Mineral oils: processes and products – Chemical conversion of hydrocarbons – Cracking
Reexamination Certificate
2001-06-07
2003-12-02
Griffin, Walter D. (Department: 1764)
Mineral oils: processes and products
Chemical conversion of hydrocarbons
Cracking
C208S113000, C208S121000, C585S653000
Reexamination Certificate
active
06656346
ABSTRACT:
BACKGROUND OF THE INVENTION
1. Field of the Invention
This invention relates to a process for catalytic cracking of a heavy-fraction oil.
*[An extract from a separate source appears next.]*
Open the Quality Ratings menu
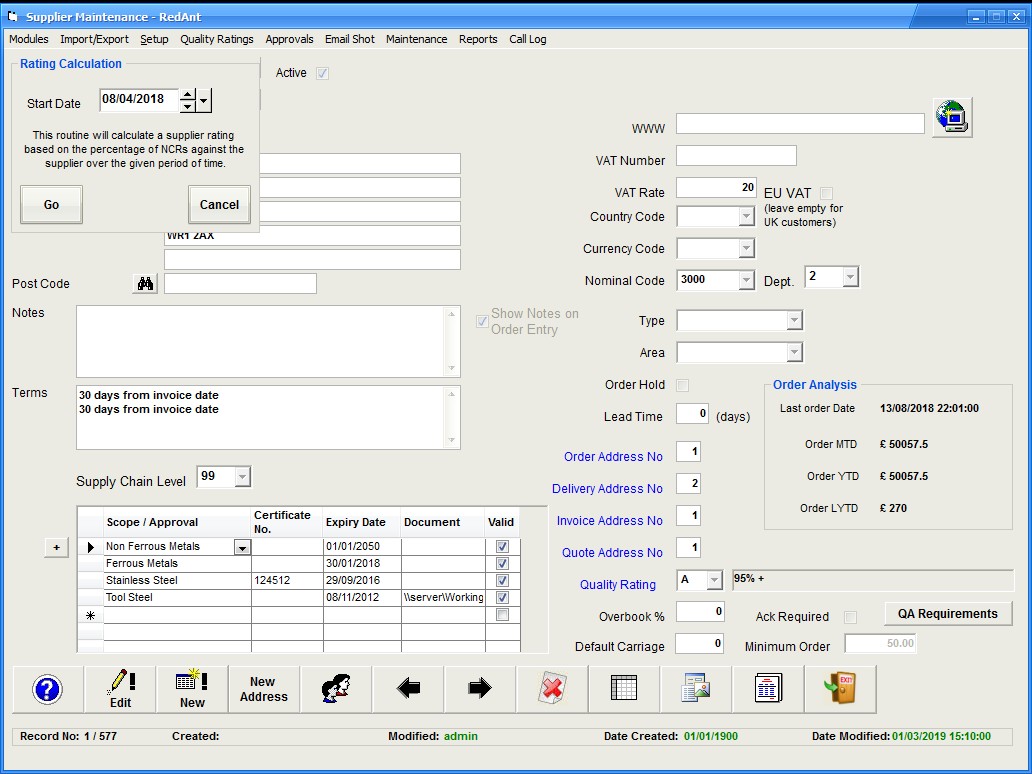 point(216,39)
More particularly, it relates to a fluid catalytic cracking (FCC) process which comprises cracking a heavy-fraction oil to obtain light olefins such as ethylene, propylene, and butenes.
2. Description of the Prior Art
In the usual catalytic cracking technique, petroleum-derived hydrocarbons are catalytically cracked with a catalyst, thereby to obtain gasoline as the main product, a small amount of LPG, a cracked gas oil and the like, and coke deposited on the catalyst is then burnt away with air to recycle the regenerated catalyst for reuse.
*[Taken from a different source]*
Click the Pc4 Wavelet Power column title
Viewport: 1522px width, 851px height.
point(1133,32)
In recent years, however, there has been a tendency that a fluid catalytic cracking apparatus is utilized not as an apparatus for producing gasoline, but as an apparatus for producing light-fraction olefins for use as petrochemical materials. Such utilization of an original fluid catalytic cracking apparatus as an olefin-producing apparatus is economically advantageous, particularly to an oil refinery which is highly integrated with a petrochemical industry.
On the other hand, much attention has been paid to environmental problems, and the regulation of the content of olefins and aromatics in gasoline for automobiles. Consequently, it can be anticipated that alkylate will be increasingly in demand as additive materials for high-octane gasoline, in place of FCC-produced gasoline and catalytically-reformed gasoline. Therefore, it will be necessary to increase the production of propylene and butenes which are raw materials for this additive.
Methods for producing the light-fraction olefins by the fluid catalytic cracking of heavy-fraction oils include methods which comprise contacting a feed oil with a catalyst for a short time (U.S. Pat. Nos. 4,419,221, 3,074,878, and 5,462,652, and European Patent No. EP 315,179A), a method which comprises carrying out a cracking reaction at a high temperature (U.S. Pat. No. 4,980,053), and methods which comprise using pentasil-type zeolites (U.S. Pat. No. 5,326,465 and Japanese Patent National Publication (Kohyo) No. Hei JP 7-506389).
Even these known methods still cannot produce sufficient light-fraction olefins selectively. For example, the high-temperature cracking reaction will result in a concurrent thermal cracking of heavy-fraction oils, thereby increasing the yield of dry gases from said oils. The short contact time of a feed oil with a catalyst will cause a decrease of conversion of light-fraction olefins to light-fraction paraffins due to its inhibition of a hydrogen transfer reaction, and it will be unable to increase conversion of heavy-fraction oils to light-fraction oils. Furthermore, the use of pentasil-type zeolites will only enhance the yield of light-fraction hydrocarbons by excessive cracking of the gasoline, once it is produced. Therefore, it is difficult to produce light-fraction olefins in a high yield from heavy fraction oils by using each of these known techniques alone.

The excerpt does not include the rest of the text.